SET TASK
Change "Given" to "Task" in the records from the line that contains "At what coordinates" through the end of the records, and keep everything else the same. Write out only those lines, and leave the pictures out.

MATERIAL PROVIDED
= = = = = = =

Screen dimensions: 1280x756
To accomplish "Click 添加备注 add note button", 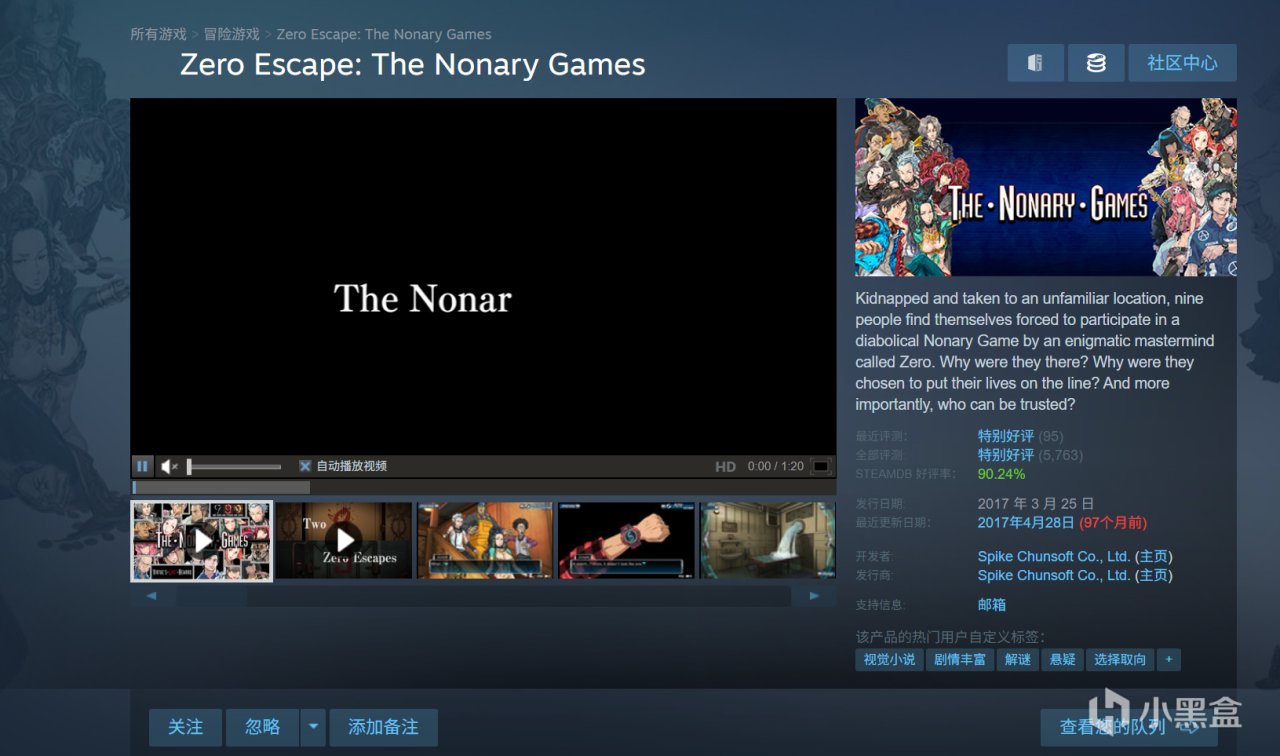I will 383,727.
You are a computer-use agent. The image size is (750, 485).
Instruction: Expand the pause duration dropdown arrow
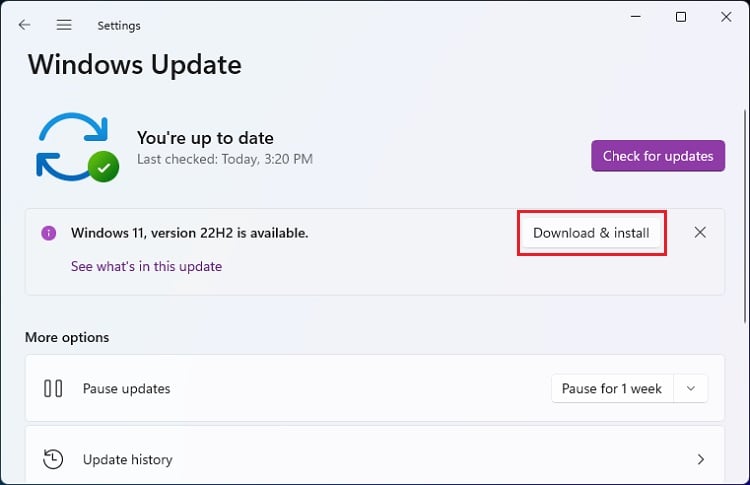(x=691, y=388)

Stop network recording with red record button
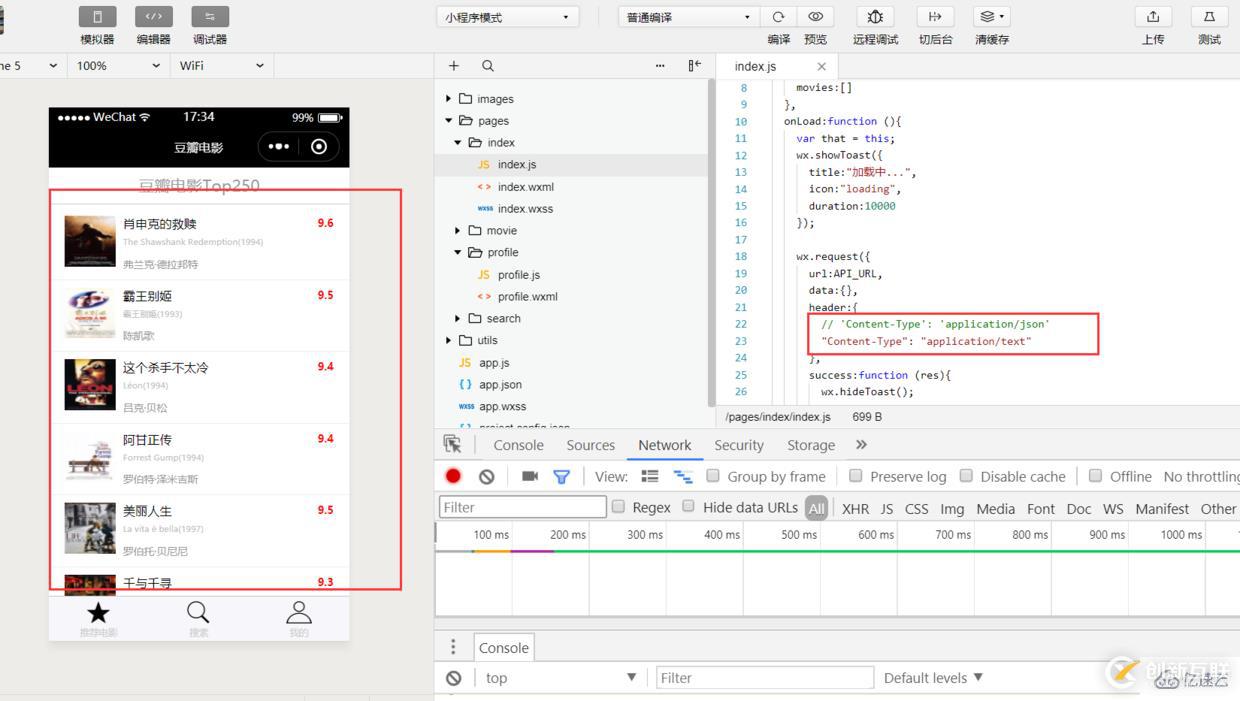point(452,476)
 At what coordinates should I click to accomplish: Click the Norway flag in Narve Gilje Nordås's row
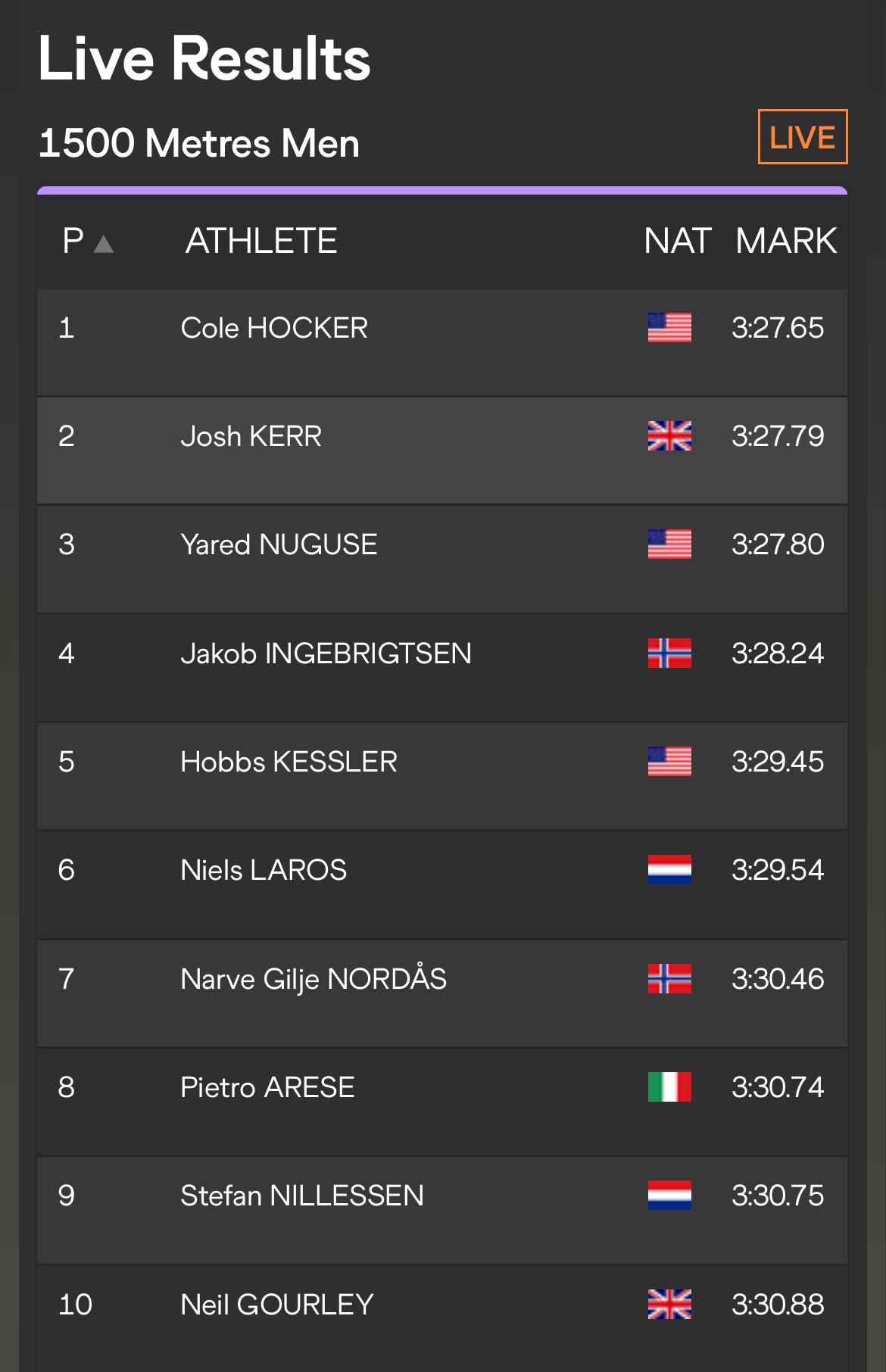click(669, 979)
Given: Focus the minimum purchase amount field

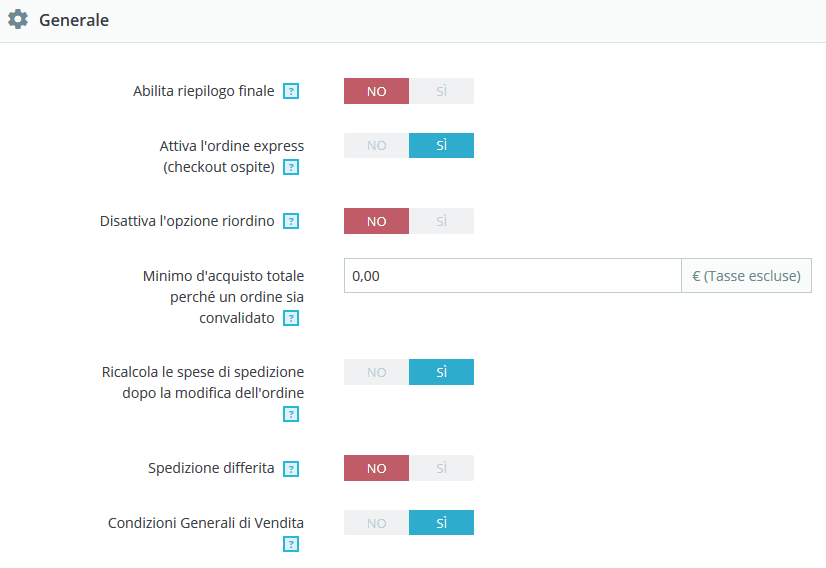Looking at the screenshot, I should click(512, 276).
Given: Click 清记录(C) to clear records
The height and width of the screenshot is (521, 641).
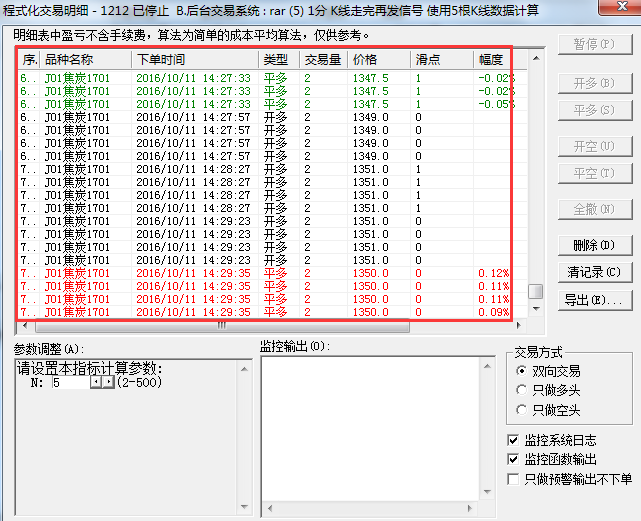Looking at the screenshot, I should [x=594, y=272].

= = = = = = =

WRITTEN REPLY
 At what coordinates should I click to accomplish: Click the Norway flag in Narve Gilje Nordås's row
click(669, 979)
Task: Focus the minimum purchase amount field

Looking at the screenshot, I should click(512, 276).
Task: Click 清记录(C) to clear records
The height and width of the screenshot is (521, 641).
Looking at the screenshot, I should [x=594, y=272].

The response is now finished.